Yes, that's exactly right! If an entry in the GTF declares itself as a gene, then RNA-SeQC expects it to have a unique gene_id entry.

Answer 23 · 2021-09-29T06:08:08.000Z

gtex-pipeline/gene_model/collapse_annotation.py", line 294, in <module> annotation = Annotation(args.transcript_gtf) gtex-pipeline/gene_model/collapse_annotation.py", line 67, in __init__ attributes[kv[0]] = kv[1] IndexError: list index out of range

Its throwing an error like this

Answer 24 · 2021-10-01T03:19:04.000Z

Hmmm. It appears to be caused by an attribute of some entry in the GTF not containing an actual key-value pair. This script expects all attributes to be a space-separated key-value pairs

Answer 25 · 2021-10-01T07:03:01.000Z

I have downloaded the gff3 for TAIR10 from Ensembl and converted gff3 to gtf using agat_convert_sp_gff2gtf.pl from agat. Then I am using gtex-pipeline/gene_model/collapse_annotation.py to make it compatible with rna_seqc. So would you please suggest me that how would we process the gff to make it compatible with this script also without losing information?

Answer 26 · 2021-10-01T15:49:12.000Z

@agraubert @ramsainanduri if this is the same annotation I was working on- the issue is that the conversion converts the gtf to include ";" characters inside the value attribute.

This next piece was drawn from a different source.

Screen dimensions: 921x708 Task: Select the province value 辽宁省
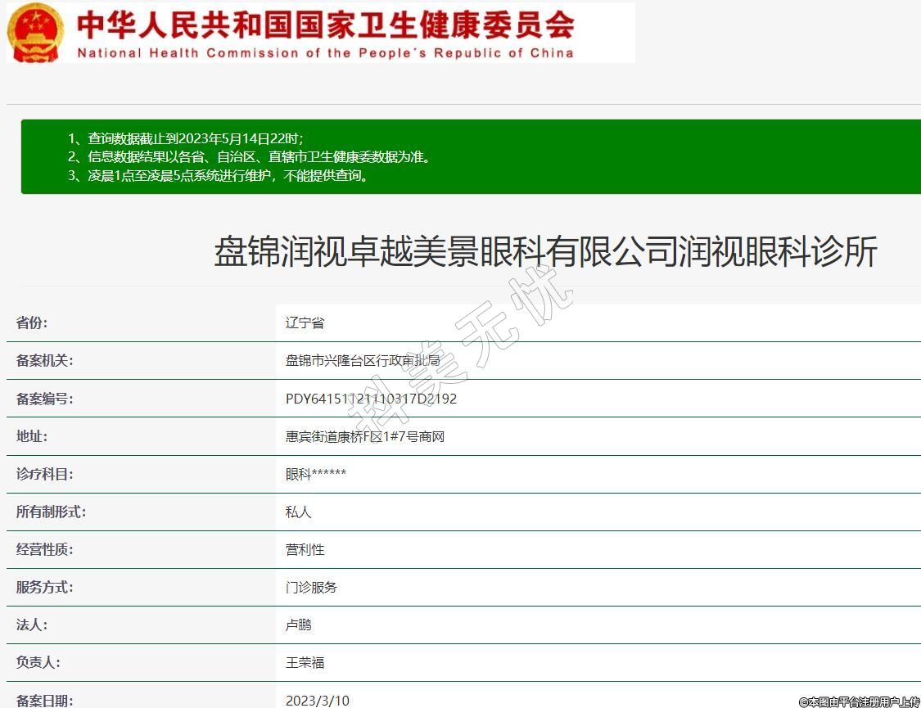point(305,322)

For instance this line-

gene_source "ensembl"; gene_id "AT1G14040"; gene_biotype "protein_coding"; tss_id "TSS29975"; gene_version "1"; gene_name "PHO1;H3";

is an issue because it yields a value H3 that can't be broken down into key-value pairs. That's the whole reason I needed to rewrite that section of the parser using re (code in my first comment above). (In interests of full disclosure, I was using gffread from cufflinks for conversion, so I expect some parts to be different between the gtf files we have on hand)

Answer 27 · 2021-10-07T11:39:12.000Z

Thanks @p-vishwanath , I will try your code and see if it works for me.